Model configurations are a .yml configuration that can serve a fairly important use case of determining rules for the dbt model being produced and halting a dbt pipeline when one of these rules is broken - stopping incomplete data from being loaded into a model with constraints or stopping a model being updated to a different shape/schema that could break downstream uses of the dbt model.

Find out what exactly they are, why they are distinct from tests, why you might want to use them and how to get them set up.

What is a dbt model contract? What makes them different to tests?

A dbt model contract sets rules on a dbt model that will cause a job to error when the rules are broken. They are configured in .yml files and a guide on how to implement them follows later in the blog.

They are distinct from testing in two key ways:

  1. Rather than testing the content of a model like a data test does, or testing logic with mocked values like a unit test. Model contracts test the shape of the model and whether it conforms to the expectations set.
  2. Whether a model meets a contract is checked before the model is built and data is added to the model whereas a data test by virtue of testing the content of a model occurs after the model has been built and data has been loaded (unit tests are a special case here given that the data is mocked this occurs before the model is materialized).

So to recap model contracts check the shape of a model rather than the content and can be used to ensure that if a model produces data not in the expected shape it is never loaded into the model in the database.

When I refer to model shape, there are 3 key factors column: name, datatype and any additional constraints to be applied to a column (that it must be non_null).

When defining a contract on a model, the expectation is that all the columns specified in the contract are present and no other columns are surfaced by the model and that these columns have the expected data type and satisfy any constraint rules that can be enforced on the data platform.

💡 A great feature about model contracts that is sometimes missed is that assuming the model returns all and only the columns expected then their defined order in the model is inconsequential as they will be reordered in accordance with the contract anyway.

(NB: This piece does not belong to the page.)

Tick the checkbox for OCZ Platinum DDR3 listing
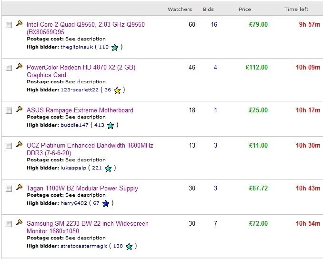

Model contract constraints have varying levels of support depending on the platform - in most cases a constraint can be defined (i.e. specified in the .yml but it is not necessarily enforceable). Refer to the matrices in the model-contrracts documentation for confirmation that a constraint can be defined and/or enforced.

Why use a dbt model contract?

With dbt models being SELECT statements and dbt handling the DDL & DML, it can be easy to change a model and iterate - this is ideal in a development environment but potentially problematic in a production environment where other people and processes might build upon one of your dbt models. If a model is used in a downstream process where a particular shape is required, a contract is an effective measure to ensure that downstream uses of a model are not compromised.

These contracts are increasingly relevant and important with the rise of dbt Mesh as a feature of dbt Cloud where models can be used as sources for other dbt projects.

Contracts are also relevant for incremental models when schemas change, but require a setting of append_new_columns or fail to avoid schema drift between the model and contract.

How can I implement a dbt model contract?

Model contracts are set in .yml files, it makes sense to add them to a single file that also includes any other metadata associated with the model like descriptions and any generic tests that are being applied to models.

version:2

models:
  - name: [<model-name>]
    description: description of the model for documentation purposes
    tests: <model-level tests>
    config:
      contract:
        enforced: true
      materialized: table #not supported for materialized view and ephemeral, less supported for views.
    columns:
      - name: id_field
        description:>
        column-level description, primary key for table so includes a not_null constraint and a unique data_test
        tests:
          - unique
        data_type: int
        constraints:
          - type: not_null
      - name: name_field
        data_type: string
      ...

This contract dictates that the above model can only have id_field and name_field and will ensure that no matter the SQL model order the materialization will always have the columns in that order. The contract will be broken if one of these fields is removed, a field is added, one of the datatypes is changed or if the id_field has a null value in it (platform dependent).

The rules of the contract are the columns specified and any additional compatible properties (datatype and constraint). But the contract configuration is set within the config property of the model and stating that it is enforced (the same place you might specify a materialization).